Thursday, December 9, 2010

Excuses, Excuses

I have always found that if you want to break an appointment and you don't want to tell the truth (which is that you would rather have a tooth pulled without anesthetic than go), it's better to keep the excuses as simple as possible. The more elaborate the story, the less credible you are.

The other day, my friend and I received an email from a third friend explaining why she would not be able to make it to the lunch that was her idea in the first place and that she's already rescheduled twice. I'm paraphrasing a little, but here's what she said:
As you know, my son plays football in college and there's some special program for star football players that's being set up and about two hours before we're supposed to have lunch there's an open house and even though I don't really have to be there I want to think about being there. As you also know, my dog's had some loose stool, and I've been eating so much holiday candy these days my mind has turned to mush. Oh, and I almost forgot, last Friday my husband's uncle was found dead in his bathtub and the autopsy is tomorrow and the funeral will be some time after that I suppose. But I want to go to lunch with you guys more than anything before the holidays, so how about next Thursday, same time, same place?
I was out of breath just reading it. It wasn't so much the elaborateness of the tale as the sheer quantity of excuses; it was kind of like continuing to pump bullets into a guy who's already quite dead. And does anyone find it strange that the dead uncle did no better than fourth place in the list of really good reasons to cancel lunch? Let's face it, we're all a little overstuffed from cold weather chocolate binging, but it's not every day one of us can boast a naked dead relative. I'm just sayin'.
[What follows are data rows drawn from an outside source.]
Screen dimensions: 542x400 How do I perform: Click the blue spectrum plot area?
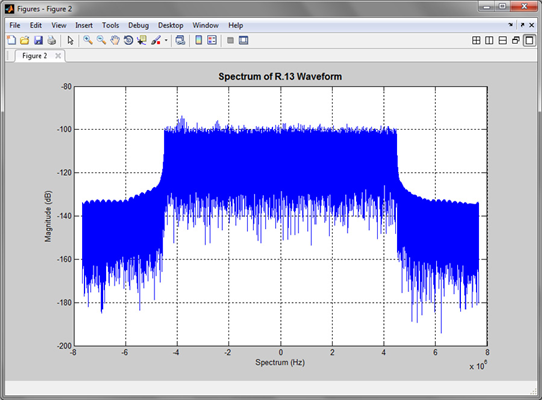pos(281,216)
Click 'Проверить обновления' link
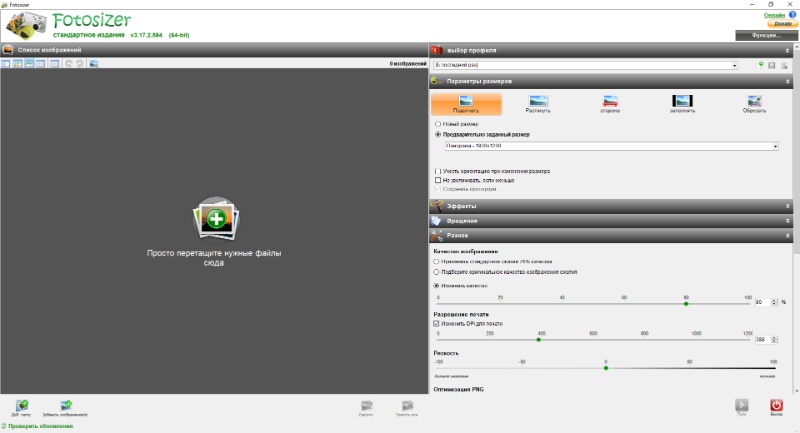The height and width of the screenshot is (433, 800). [x=40, y=426]
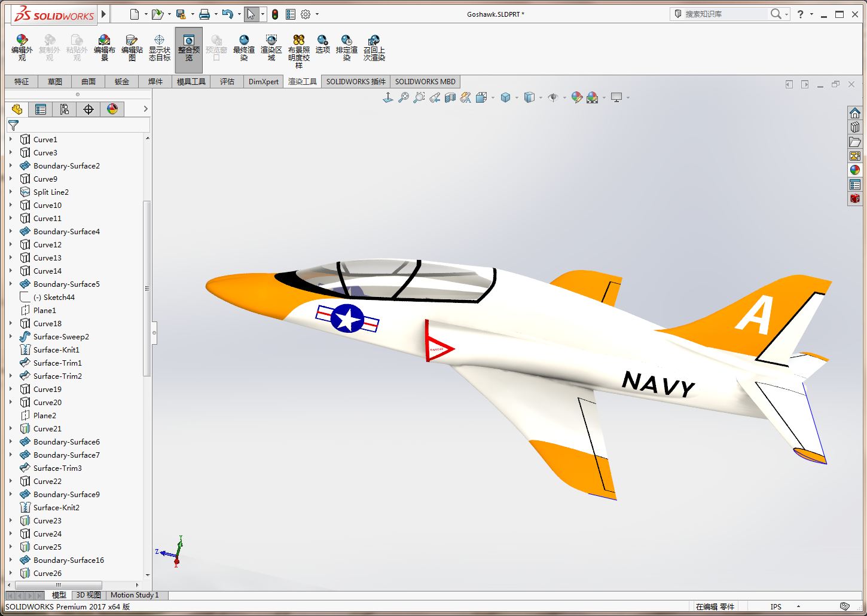Click the knowledge base search field
Viewport: 867px width, 616px height.
pyautogui.click(x=723, y=14)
My close friends are all well aware that I tend to shy away from group lunches or dinners, even though I have been known to RSVP with an optimistic "yes" when the actual event is not quite upon me. So I'm comfortable enough, when I realize a day in advance that I don't want to go, to just say so. No phony emergency doctor appointments, no dog emergencies -- oh, no, Manny ate my underwear again -- and never, NEVER any terminally ill or dead relatives; I'm way too supertitious. I had a student once who had more dead cousins than your average bunny, and the weirdest thing was they always used to die right when a paper was due.

I didn't know how to respond to the email of alternative excuses, so I just said "sorry about your husband's uncle and all the candy; let's plan on next Thursday." I'm busy next Thursday, but I know there's not a chance in hell that will be a problem. My money's on a constipated cousin and a stuffed toilet (different cousin).